Vaccines reduce coronary heart disease by seven times

Useful on all types including Delta; Testimony of practitioners

A study in the United States has shown that the vaccine developed so far to prevent corona is the SARS COV, or Covid 19 virus.

Comparisons based on the national data set showed that the modern vaccine is more effective on the delta subtype of the corona than the Pfizer and Johnson & Johnson vaccines. Based on factual information, these vaccines reduced the chances of coronary heart disease being hospitalized. They did not have to be admitted to the emergency department. In the case of Delta, in particular, those who were vaccinated with Moderna were more effective than those who were vaccinated with Pfizer and Johnson & Johnson, said Shawn Granis, vice president of data and analytics at the Regenstein Institute.

Granis said vaccines need to be used to prevent serious illness and reduce stress on the health system. The Vision Network analyzed the corona infection of 32,000 people in nine states during the June, July and August Delta virus episodes. It found that those who were vaccinated were 5 to 7 times less likely to be hospitalized than those who were not vaccinated. The vaccine has been shown to be as effective in the Delta virus as it has been in previous cases.

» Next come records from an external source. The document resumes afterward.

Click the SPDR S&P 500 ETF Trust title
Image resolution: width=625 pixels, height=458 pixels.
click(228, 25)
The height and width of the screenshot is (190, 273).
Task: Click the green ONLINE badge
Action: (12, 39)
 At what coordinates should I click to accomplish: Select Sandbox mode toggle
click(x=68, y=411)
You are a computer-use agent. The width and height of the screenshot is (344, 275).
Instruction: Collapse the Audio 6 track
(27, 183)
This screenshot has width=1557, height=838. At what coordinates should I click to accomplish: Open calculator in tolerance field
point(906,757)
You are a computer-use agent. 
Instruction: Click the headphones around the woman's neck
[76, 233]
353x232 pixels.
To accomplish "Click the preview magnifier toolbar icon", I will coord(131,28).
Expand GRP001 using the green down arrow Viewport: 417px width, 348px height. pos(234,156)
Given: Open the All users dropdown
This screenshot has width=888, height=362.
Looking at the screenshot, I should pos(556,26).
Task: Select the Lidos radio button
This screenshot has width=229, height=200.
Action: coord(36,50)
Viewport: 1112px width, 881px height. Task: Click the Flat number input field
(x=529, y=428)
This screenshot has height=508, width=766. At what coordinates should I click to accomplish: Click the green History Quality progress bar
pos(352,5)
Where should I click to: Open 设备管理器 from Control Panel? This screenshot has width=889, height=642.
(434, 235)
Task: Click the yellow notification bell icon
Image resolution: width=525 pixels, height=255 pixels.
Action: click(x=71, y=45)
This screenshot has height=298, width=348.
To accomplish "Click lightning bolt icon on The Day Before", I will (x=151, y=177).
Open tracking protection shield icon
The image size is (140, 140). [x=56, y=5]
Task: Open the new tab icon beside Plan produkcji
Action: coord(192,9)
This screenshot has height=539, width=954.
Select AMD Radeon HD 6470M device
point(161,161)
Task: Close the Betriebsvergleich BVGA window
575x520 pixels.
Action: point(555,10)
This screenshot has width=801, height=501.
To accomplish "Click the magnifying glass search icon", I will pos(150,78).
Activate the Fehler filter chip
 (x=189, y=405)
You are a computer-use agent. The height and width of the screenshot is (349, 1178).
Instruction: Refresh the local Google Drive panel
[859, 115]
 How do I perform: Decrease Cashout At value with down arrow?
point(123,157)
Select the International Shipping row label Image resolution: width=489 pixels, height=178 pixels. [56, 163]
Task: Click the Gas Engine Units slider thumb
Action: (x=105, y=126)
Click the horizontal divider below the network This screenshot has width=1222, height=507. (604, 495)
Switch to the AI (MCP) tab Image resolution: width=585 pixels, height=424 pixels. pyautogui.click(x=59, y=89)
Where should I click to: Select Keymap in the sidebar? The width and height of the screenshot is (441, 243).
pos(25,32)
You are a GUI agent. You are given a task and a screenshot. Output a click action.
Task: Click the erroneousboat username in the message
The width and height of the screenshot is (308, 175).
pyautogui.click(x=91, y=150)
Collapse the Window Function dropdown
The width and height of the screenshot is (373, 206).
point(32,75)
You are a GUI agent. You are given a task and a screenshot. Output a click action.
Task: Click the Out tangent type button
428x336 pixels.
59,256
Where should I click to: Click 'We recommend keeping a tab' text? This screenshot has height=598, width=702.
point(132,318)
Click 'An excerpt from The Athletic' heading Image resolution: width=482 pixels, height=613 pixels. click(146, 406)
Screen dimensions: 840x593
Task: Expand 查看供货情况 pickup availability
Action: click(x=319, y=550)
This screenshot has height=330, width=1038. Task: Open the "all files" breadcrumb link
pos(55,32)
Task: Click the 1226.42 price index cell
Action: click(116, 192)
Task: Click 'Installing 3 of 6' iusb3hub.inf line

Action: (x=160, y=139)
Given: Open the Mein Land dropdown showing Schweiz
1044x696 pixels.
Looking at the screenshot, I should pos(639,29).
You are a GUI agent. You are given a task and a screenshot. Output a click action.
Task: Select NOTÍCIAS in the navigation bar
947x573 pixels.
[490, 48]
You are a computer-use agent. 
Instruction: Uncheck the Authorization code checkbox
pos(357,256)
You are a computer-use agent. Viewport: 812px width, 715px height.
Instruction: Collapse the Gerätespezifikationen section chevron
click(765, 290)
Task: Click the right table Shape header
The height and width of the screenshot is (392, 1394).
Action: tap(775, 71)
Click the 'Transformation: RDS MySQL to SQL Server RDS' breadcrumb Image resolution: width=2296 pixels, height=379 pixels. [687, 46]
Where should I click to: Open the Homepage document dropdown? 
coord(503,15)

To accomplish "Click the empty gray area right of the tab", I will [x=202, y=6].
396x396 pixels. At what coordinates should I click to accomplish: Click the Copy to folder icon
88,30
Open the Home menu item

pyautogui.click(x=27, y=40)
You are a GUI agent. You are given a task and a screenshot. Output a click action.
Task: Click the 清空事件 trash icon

The Mortality and Mortality Weekly Report states that mRNA vaccines have been shown to be more effective. The modern vaccine has been shown to be 95 percent effective in reducing hospital admissions in people 18 years of age and older, while the Pfizer vaccine has been shown to be 80 percent effective and the Johnson & Johnson vaccine 60 percent effective. Vaccines have been shown to be less effective for people aged 75 and over. The modern vaccine is effective at 92 percent, the Pfizer vaccine at 77 percent, and the Johnson & Johnson vaccine at 65 percent. Despite the differences in effectiveness, all of these vaccines provide protection against corona, Granis said.